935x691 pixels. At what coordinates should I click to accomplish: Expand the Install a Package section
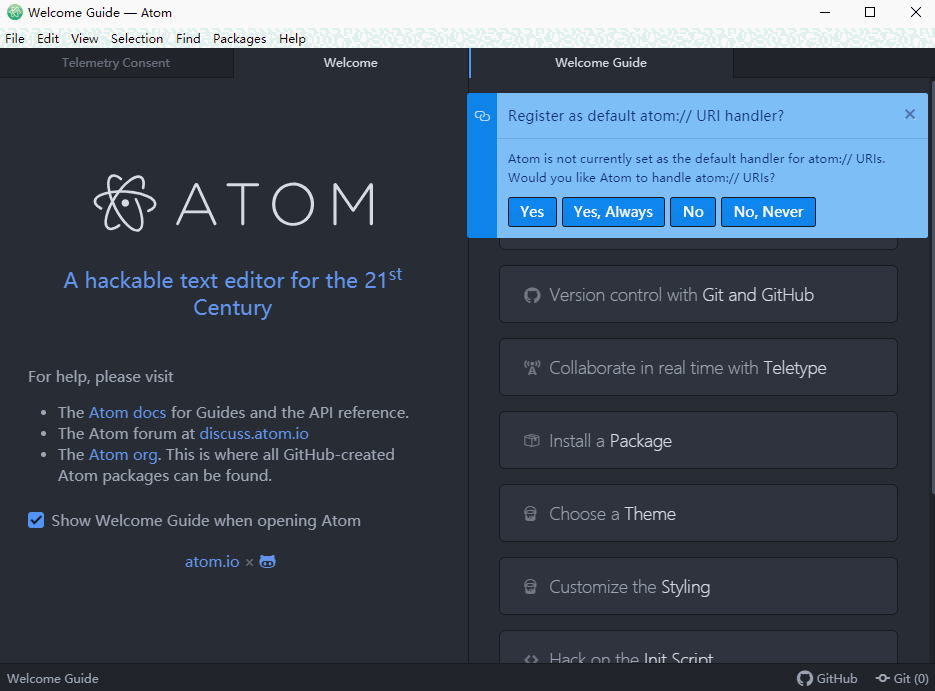pos(697,440)
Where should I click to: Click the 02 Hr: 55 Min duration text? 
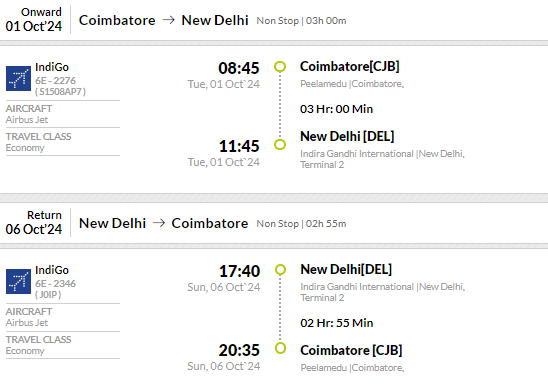click(x=337, y=323)
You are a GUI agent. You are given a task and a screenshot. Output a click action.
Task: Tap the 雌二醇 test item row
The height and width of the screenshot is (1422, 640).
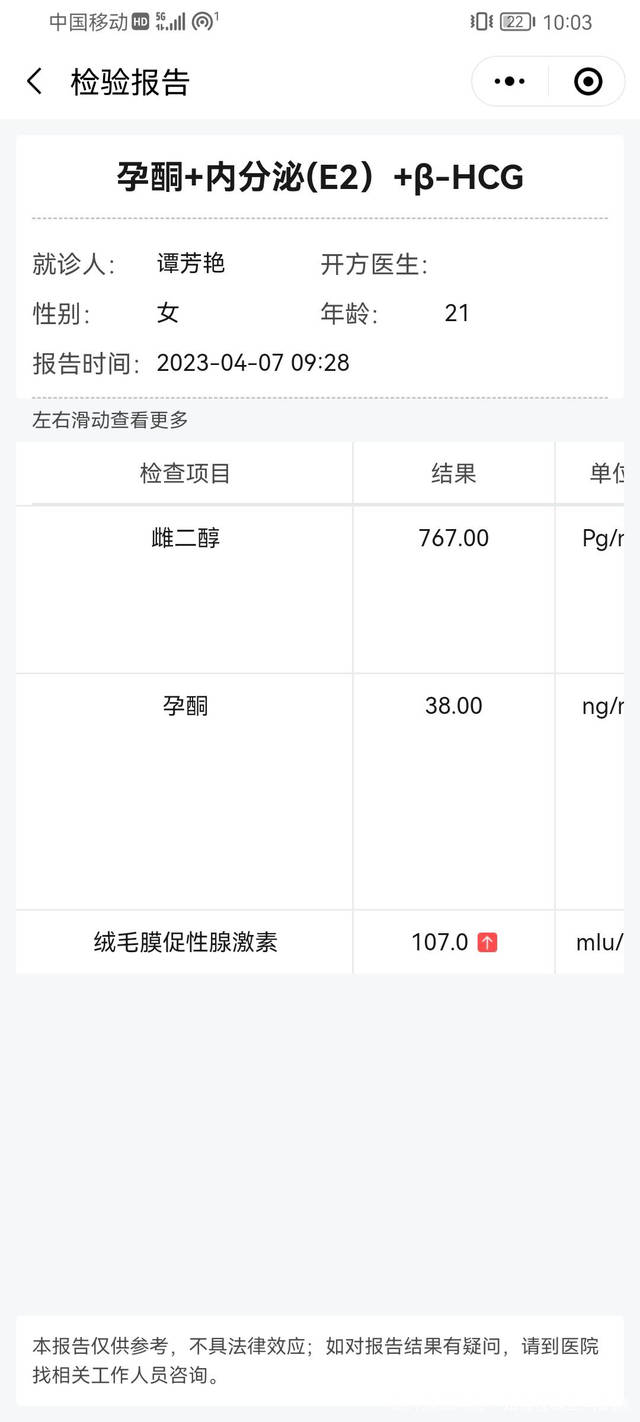coord(185,539)
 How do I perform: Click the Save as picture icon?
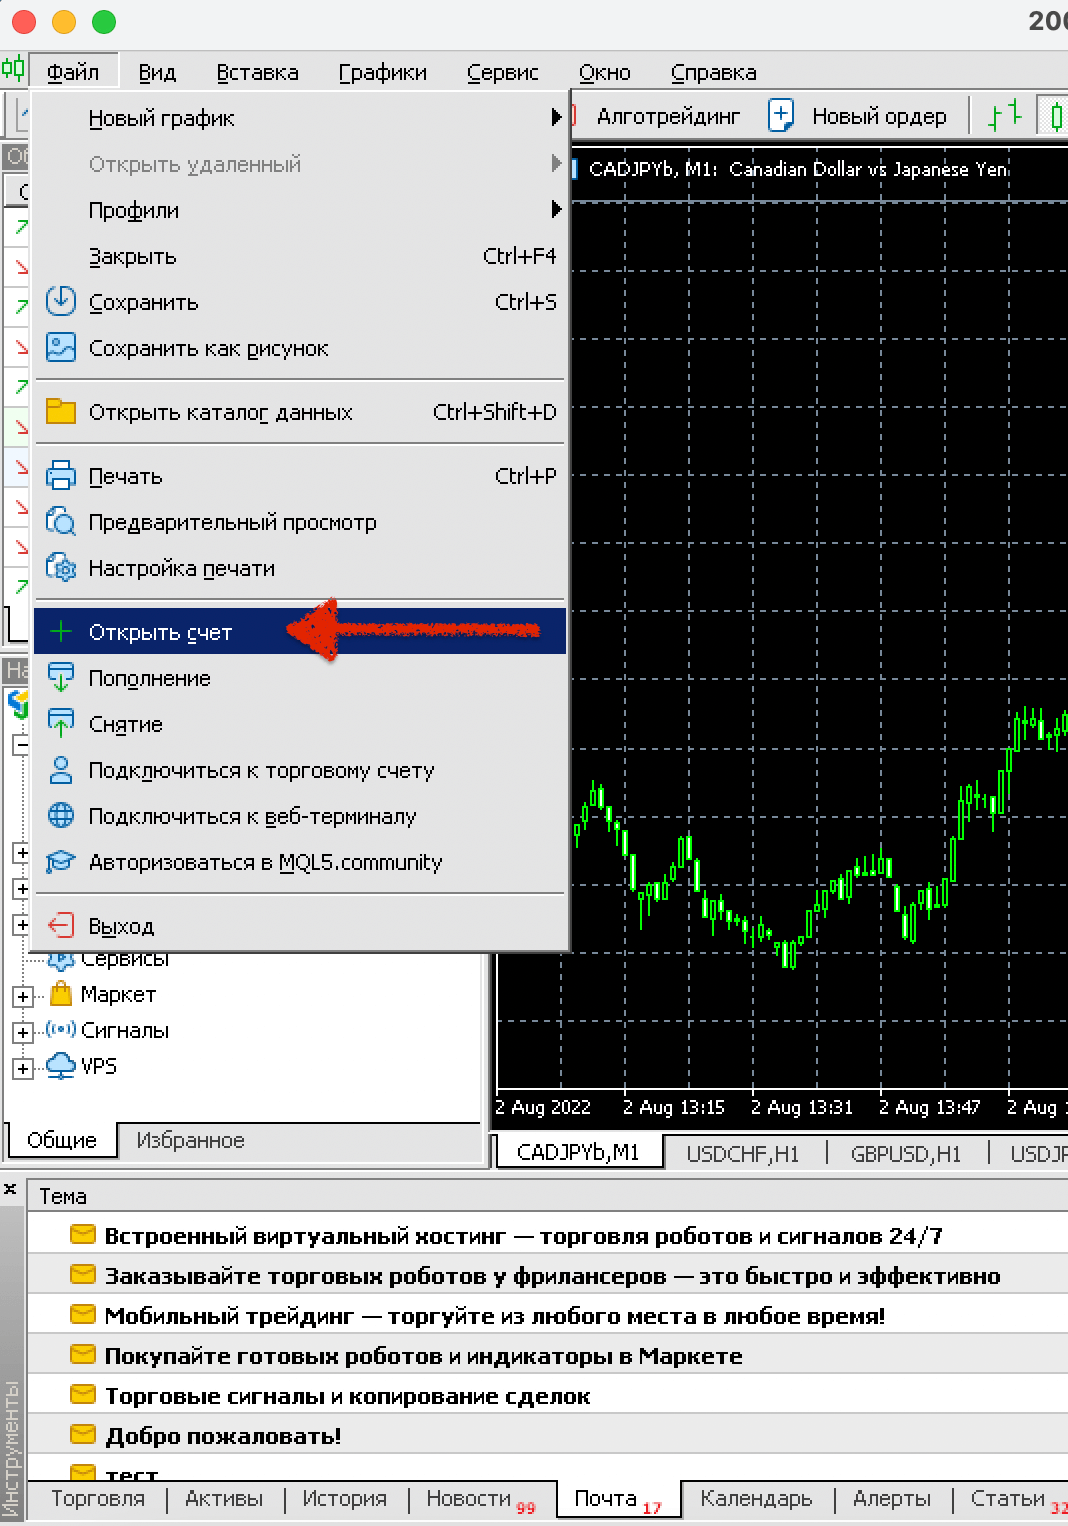[x=61, y=348]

Task directions:
Return every entry from the listing above exactly as it stands, leaving out any picture.

Response to this task:
935x691 pixels. At what coordinates should I click to accomplish: Expand the Install a Package section
pos(697,440)
Where should I click to: Click the 02 Hr: 55 Min duration text? 
click(x=337, y=323)
You are a GUI agent. You are given a task and a screenshot. Output a click action.
Task: Tap the 雌二醇 test item row
The height and width of the screenshot is (1422, 640).
coord(185,539)
 How do I perform: Click the Save as picture icon?
[x=61, y=348]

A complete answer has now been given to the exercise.